我が国は加盟以来、アジア地区における気象情報サービスの要として中心的な役割を果たしてきており、歴代気象庁長官は執行理事としてWMOの運営に参画しています。 また、気象庁の多くの専門家が、WMO専門委員会や地区協会の活動に貢献しています。

WMO

世界気象機関について

世界気象監視(WWW)計画への参画

世界の国々が効率的な気象業務を行うためには、統一された方法による大気や海洋の観測、データの迅速な交換、高度なデータ処理に基づく気象情報の作成・提供が必要です。 このためWMOは、世界各国が気象業務の遂行のために必要な気象データを的確に入手できるよう、「世界気象監視(WWW)計画」を推進しています。 WWW計画は世界的に標準化された気象観測や、データ処理・データ交換のためのネットワークの構築と運営を目的としています。

気象庁は、アジアにおける中核的な気象機関として、このWWW計画に積極的に参画しています。

WWW計画の基幹的ネットワークと気象庁の貢献

全球監視システム(GOS)

各国の地上気象観測、高層気象観測、船舶、ブイ、航空機、気象衛星などで構成される、地球規模の観測ネットワークです。

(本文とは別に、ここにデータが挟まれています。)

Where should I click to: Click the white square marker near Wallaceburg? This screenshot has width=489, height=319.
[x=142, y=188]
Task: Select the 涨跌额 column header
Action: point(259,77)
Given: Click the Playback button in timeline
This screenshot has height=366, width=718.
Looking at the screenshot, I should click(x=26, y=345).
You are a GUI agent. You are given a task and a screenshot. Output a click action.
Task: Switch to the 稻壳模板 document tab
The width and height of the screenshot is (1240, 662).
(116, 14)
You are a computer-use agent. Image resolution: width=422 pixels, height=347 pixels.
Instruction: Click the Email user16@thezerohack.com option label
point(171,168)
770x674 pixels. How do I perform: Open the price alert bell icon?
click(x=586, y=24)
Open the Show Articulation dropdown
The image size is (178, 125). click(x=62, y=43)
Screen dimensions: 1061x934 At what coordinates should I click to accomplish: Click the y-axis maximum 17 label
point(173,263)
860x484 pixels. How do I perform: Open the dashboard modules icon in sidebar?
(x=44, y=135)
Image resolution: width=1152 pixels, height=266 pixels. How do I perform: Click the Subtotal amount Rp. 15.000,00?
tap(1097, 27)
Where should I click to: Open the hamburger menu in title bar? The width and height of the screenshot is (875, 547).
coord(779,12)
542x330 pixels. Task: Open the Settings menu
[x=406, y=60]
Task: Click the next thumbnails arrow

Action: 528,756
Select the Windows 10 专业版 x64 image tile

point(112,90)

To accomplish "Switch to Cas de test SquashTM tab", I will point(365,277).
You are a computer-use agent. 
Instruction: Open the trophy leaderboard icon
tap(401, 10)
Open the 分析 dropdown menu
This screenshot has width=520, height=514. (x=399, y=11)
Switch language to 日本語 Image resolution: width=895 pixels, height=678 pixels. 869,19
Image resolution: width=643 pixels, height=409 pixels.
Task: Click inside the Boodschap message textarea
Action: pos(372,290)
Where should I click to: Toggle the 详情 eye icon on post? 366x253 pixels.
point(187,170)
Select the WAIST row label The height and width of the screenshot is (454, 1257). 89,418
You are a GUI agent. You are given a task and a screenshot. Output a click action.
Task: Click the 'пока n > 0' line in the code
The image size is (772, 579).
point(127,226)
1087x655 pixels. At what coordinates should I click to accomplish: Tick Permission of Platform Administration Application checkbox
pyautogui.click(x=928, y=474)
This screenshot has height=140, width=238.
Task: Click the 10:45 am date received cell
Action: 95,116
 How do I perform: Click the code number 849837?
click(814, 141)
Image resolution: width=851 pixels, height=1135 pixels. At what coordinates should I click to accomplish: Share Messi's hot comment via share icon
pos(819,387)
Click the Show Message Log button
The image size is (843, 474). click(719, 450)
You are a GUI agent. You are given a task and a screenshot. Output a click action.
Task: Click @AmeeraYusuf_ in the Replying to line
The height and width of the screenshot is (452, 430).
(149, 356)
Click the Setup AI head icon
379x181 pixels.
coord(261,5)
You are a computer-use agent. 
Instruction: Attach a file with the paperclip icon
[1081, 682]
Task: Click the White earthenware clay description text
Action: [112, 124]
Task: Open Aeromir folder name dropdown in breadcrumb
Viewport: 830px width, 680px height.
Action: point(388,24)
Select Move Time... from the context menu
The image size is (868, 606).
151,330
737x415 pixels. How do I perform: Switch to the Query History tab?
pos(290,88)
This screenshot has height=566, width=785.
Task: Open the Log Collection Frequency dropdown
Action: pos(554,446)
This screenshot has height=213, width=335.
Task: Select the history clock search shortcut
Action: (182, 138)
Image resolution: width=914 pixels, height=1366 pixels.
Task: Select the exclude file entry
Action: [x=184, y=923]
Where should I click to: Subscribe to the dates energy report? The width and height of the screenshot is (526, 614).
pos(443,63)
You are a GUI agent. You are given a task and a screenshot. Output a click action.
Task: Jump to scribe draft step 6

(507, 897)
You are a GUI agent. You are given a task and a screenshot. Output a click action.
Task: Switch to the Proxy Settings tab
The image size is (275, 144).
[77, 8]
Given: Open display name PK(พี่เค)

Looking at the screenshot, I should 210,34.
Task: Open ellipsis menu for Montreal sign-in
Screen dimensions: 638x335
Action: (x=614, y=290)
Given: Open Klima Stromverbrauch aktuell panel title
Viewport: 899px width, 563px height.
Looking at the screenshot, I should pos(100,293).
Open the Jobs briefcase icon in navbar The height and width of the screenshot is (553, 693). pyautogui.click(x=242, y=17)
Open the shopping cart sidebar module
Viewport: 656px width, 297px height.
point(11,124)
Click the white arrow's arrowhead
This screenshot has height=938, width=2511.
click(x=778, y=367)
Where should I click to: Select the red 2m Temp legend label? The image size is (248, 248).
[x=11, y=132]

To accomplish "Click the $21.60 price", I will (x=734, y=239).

気象庁は、地上気象及び高層気象、海洋気象観測船などによる大気や海洋の観測を行っています。 さらに、米国や欧州等とともに、世界気象衛星観測網の構築に協力し、静止気象衛星「ひまわり」により、東アジア・西太平洋域の観測・監視にあたっています。 これらの観測データは、各国の気象業務に広く利用されています。

WMO統合処理・予報システム(WIPPS)

観測データの高度な処理に基づく気象の解析・予報資料の作成や提供を行うネットワークです。

気象庁は、東アジア各国を対象とした気象解析や予報資料の作成・提供を行う「地区特別気象センター」を担当しています。 このうち、特に「アジア太平洋気象防災センター」では、アジア太平洋域の台風を含む熱帯低気圧の動きを監視して、担当地域内の各国・各地域に向けて、解析結果や予報を提供するなど、各国の気象業務を支援しています。

環境緊急対応地区特別気象センターについて

全球通信システム(GTS)

気象観測データや気象解析・予報資料などの国際的な交換を行う、世界的な気象通信ネットワークです。各国の気象機関により運営されています。

気象庁は、「地区センター」の一つとして、アジア各国や環太平洋域内の気象データの国際的な交換に重要な役割を果たしています。